Quelques mètres plus loin, un amas de gravats se dresse à l'entrée d'un immeuble dévasté par les combats. Les jihadistes s'en servaient comme "Diwan al-Zakat" ou centre des impôts, explique un habitant.

A l'intérieur, s'y trouvent de vieux documents, dont une liste de taxes imposées par l'EI à des produits agricoles.

"Emportez-les avec vous, nous ne voulons plus de cela ici", lance à l'AFP le maire de Hajine.

A quelques pas de là, des rangées de fauteuils blancs, cassés et à terre, jouxtent un mur.

C'est là que les jihadistes diffusaient en plein air des films de propagande pour attirer de nouvelles recrues, raconte Hayes al-Cheikh, un résident récemment rentré à Hajine.

Sur une place se dressent trois poteaux: c'est ici que les personnes reconnues coupables de crimes aux yeux des jihadistes étaient suspendues avant d'être lapidées ou tuées par balle, selon des habitants.

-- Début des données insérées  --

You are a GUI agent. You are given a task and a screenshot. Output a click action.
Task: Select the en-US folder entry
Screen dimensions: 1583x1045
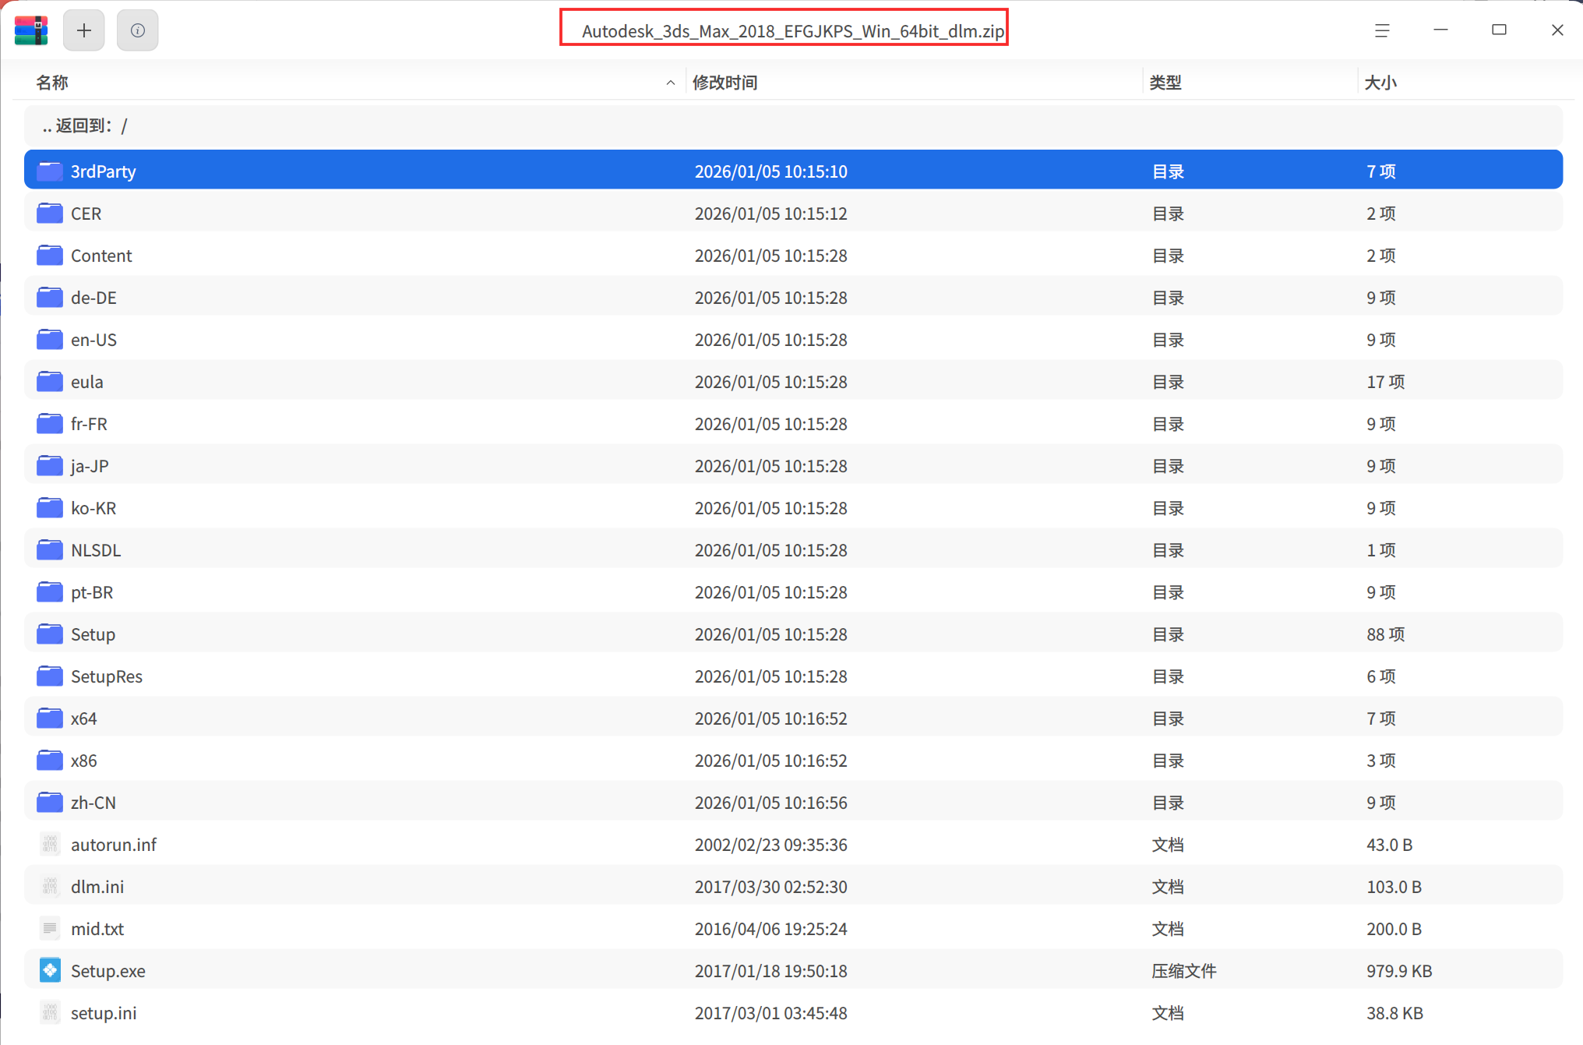click(x=94, y=340)
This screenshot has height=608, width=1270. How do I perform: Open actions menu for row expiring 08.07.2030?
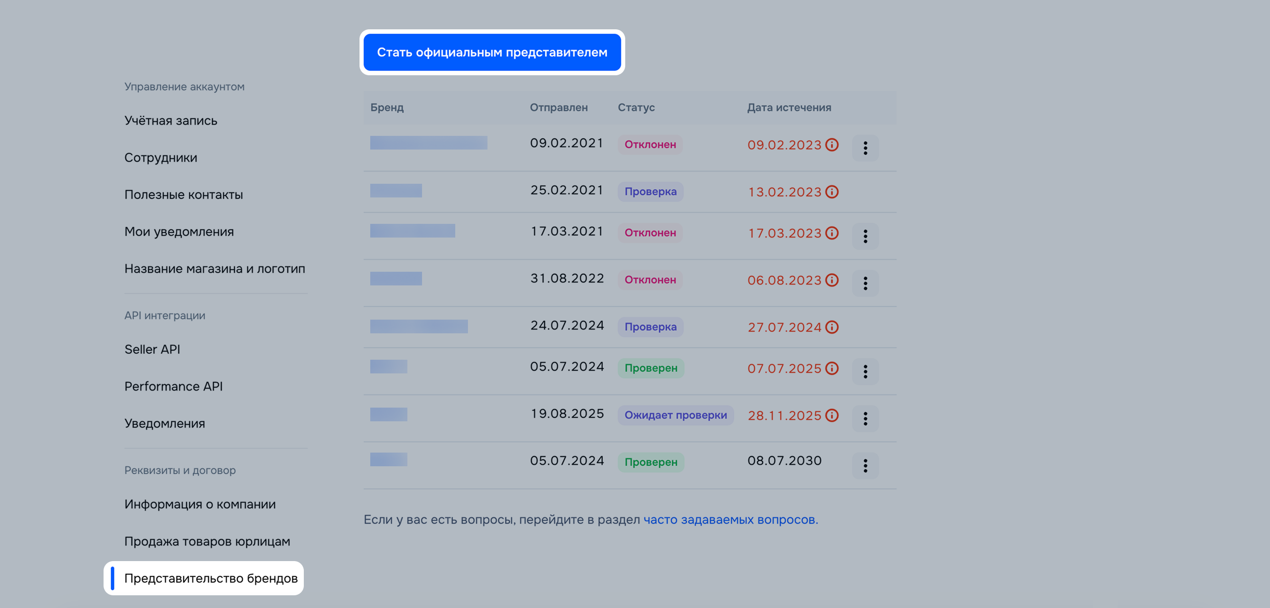tap(865, 465)
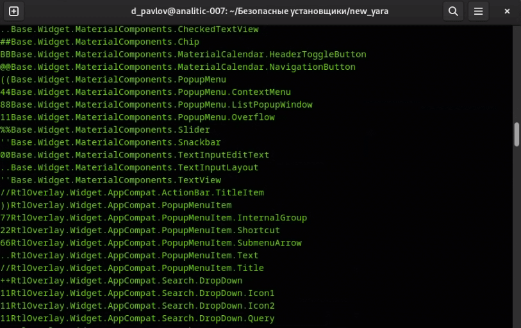The height and width of the screenshot is (328, 521).
Task: Click the MaterialComponents.Snackbar line
Action: point(110,142)
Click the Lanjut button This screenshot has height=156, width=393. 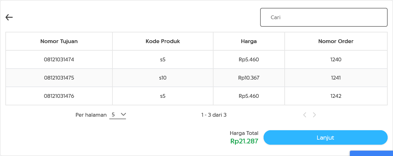coord(325,137)
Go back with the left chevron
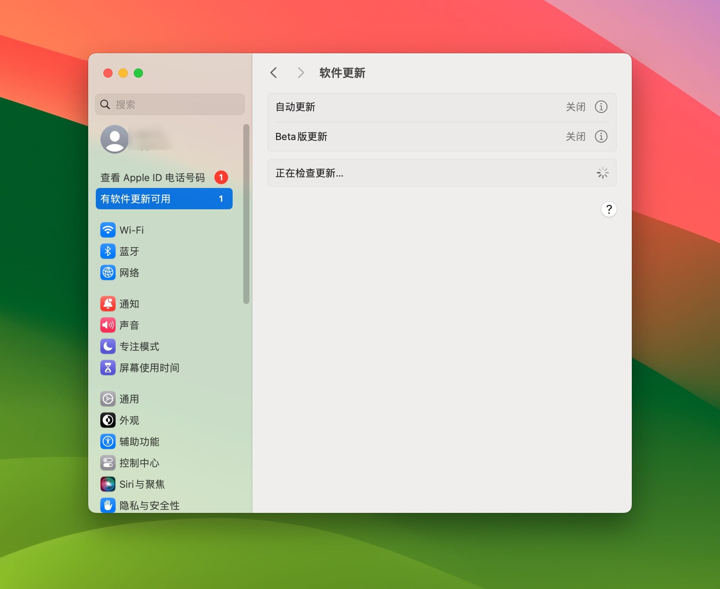 274,73
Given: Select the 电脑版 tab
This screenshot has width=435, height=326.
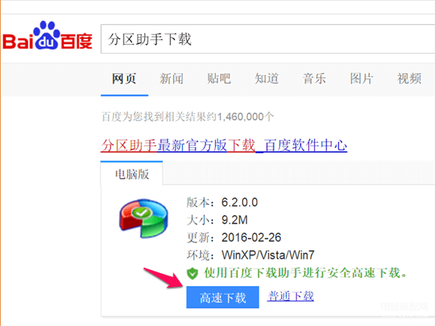Looking at the screenshot, I should 132,174.
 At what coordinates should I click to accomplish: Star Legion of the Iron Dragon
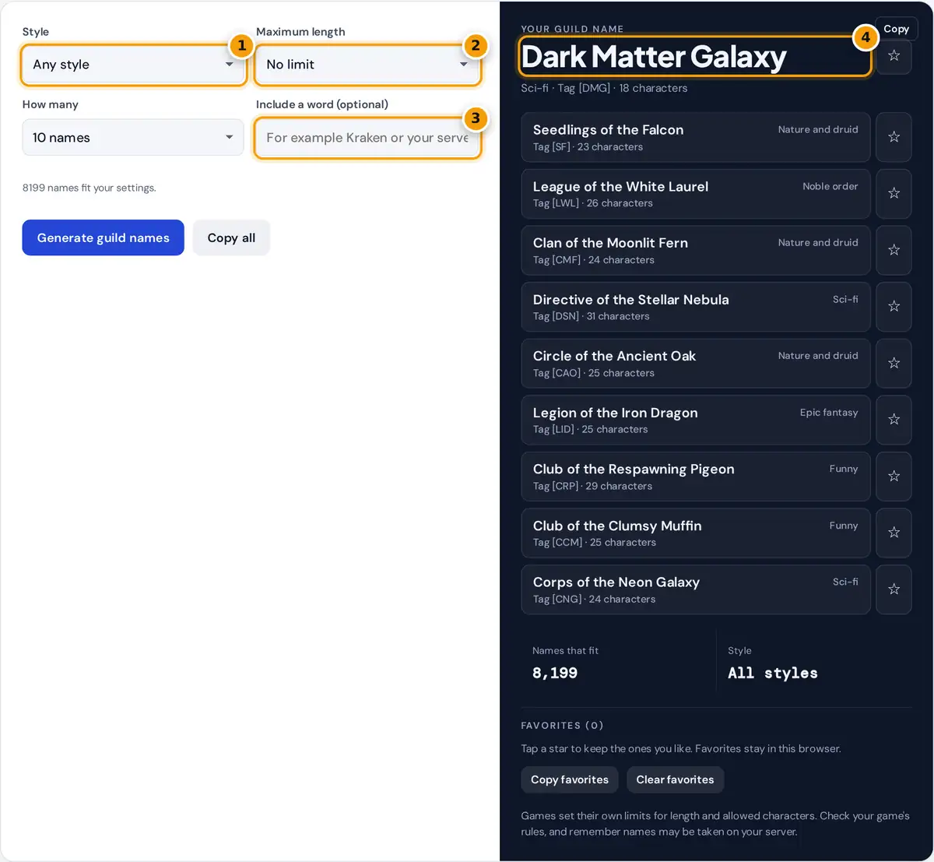(894, 420)
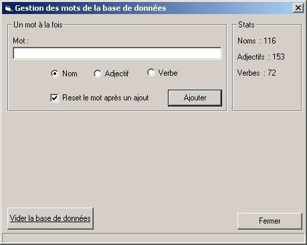Click the application icon in the title bar
This screenshot has width=307, height=245.
(x=9, y=8)
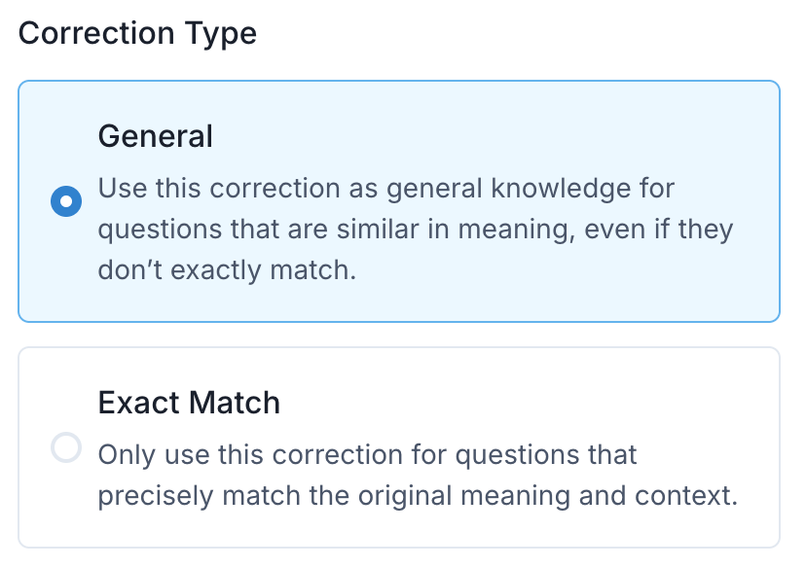This screenshot has width=806, height=568.
Task: Click the "General" option title
Action: click(x=156, y=135)
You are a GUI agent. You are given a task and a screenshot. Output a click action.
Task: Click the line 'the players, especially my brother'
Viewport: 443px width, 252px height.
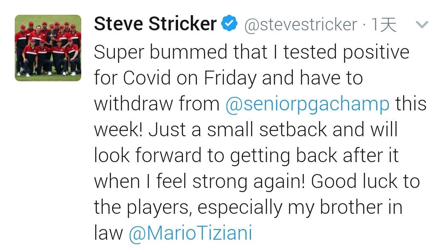(x=248, y=208)
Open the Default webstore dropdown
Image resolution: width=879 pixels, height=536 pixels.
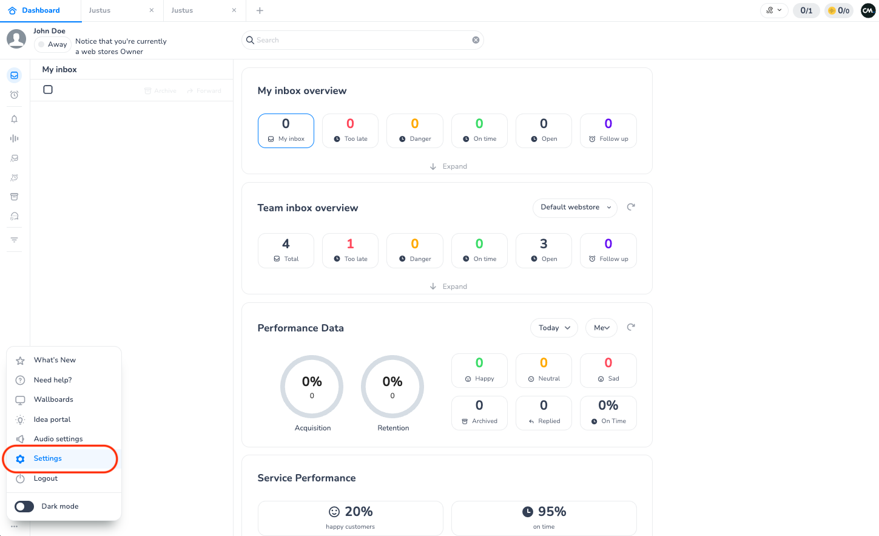(575, 208)
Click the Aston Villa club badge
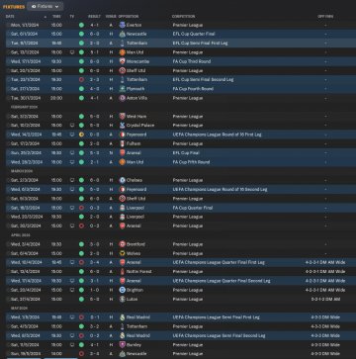356x359 pixels. pyautogui.click(x=122, y=98)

Les cadavres y restaient accrochés au moins trois jours, racontent-ils.

- "C'est fini" -

L'EI avait également converti certaines maisons en centres de détention. Dans l'une d'elles, des barreaux ont été fixés à chaque fenêtre.

Autres traces du passage des jihadistes: des listes de noms de jihadistes, les bataillons auxquels ils appartenaient et le nombre de leurs enfants et de leurs épouses. Ou encore des cartes militaires confectionnées par l'EI pour ses combattants et des pièces de monnaie en cuivre portant l'inscription "L'Etat islamique, un califat sur la lignée de la prophétie", en référence au prophète Mahomet.

Après avoir conquis de larges pans de territoires en Irak et en Syrie en 2014, y appliquant son interprétation ultraradicale de la loi islamique, l'EI a vu son "califat" se réduire comme peau de chagrin ces deux dernières années.

En Syrie, quelques centaines de jihadistes sont désormais retranchés dans une poignée de hameaux au sud de Hajine.

A l'entrée du principal marché de la localité, Chab Turki Al-Ayech montre du doigt l'une des mosquées de l'ex-bastion jihadiste.

C'est ici qu'un dirigeant de l'EI avait un jour annoncé aux fidèles que "si Dieu le veut, nous allons conquérir le monde et dans un semaine nous prierons à Rome", raconte cet habitant à l'AFP.

Une semaine plus tard, l'homme "avait fui vers la Turquie ou l'Allemagne", ironise M. Ayech.

"Je ne m'attendais pas à ce qu'une organisation de cette taille perde" aussi rapidement, poursuit cet homme de 48 ans, qui dit avoir été arrêté cinq fois par les jihadistes.

Non loin de Hajine, Sami Abdel Hamid attend que les combattants des FDS se décident à le relâcher ou le garder s'il est suspecté d'être un combattant de l'EI.

Cet Irakien de 30 ans a récemment fui le village de Baghouz, aux périphéries duquel se trouve l'ultime réduit de l'EI. Pour lui, la défaite en Syrie de l'organisation est inéluctable.

"C'est fini. Il ne leur reste plus qu'une rue".